Assignment ▸ All lines with the word "Pick" are to be found and copied from the listing.

Information provided ▸
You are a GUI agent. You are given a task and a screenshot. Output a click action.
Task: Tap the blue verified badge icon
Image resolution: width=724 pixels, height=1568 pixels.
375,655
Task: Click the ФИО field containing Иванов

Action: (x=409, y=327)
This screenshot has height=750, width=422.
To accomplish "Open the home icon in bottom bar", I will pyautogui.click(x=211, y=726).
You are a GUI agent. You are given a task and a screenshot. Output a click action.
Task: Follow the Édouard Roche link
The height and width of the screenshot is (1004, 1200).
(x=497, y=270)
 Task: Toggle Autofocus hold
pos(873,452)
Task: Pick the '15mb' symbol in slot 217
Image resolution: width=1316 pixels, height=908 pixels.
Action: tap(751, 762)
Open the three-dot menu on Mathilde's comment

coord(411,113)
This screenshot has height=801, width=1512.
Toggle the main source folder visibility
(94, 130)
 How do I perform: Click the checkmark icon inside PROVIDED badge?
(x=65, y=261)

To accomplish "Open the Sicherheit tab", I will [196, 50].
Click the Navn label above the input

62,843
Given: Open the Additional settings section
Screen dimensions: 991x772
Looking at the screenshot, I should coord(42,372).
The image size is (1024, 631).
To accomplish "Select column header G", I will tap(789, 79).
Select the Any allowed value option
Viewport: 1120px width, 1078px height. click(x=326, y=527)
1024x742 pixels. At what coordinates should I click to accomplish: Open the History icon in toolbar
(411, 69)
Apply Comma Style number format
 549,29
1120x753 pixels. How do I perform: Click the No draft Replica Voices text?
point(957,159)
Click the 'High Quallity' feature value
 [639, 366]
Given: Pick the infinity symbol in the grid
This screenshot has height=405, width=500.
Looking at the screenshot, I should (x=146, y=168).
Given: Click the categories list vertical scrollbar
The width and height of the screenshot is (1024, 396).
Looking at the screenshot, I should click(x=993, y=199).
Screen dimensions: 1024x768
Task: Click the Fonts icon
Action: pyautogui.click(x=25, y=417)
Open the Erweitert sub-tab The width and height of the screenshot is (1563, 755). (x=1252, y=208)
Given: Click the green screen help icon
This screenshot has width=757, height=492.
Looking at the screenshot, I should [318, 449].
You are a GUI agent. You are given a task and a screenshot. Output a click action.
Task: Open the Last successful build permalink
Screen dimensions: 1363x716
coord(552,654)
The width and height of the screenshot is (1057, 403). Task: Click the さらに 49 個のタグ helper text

Response to the exercise ▸
Task: Pick the '15mb' symbol in slot 217
Given: Pick the infinity symbol in the grid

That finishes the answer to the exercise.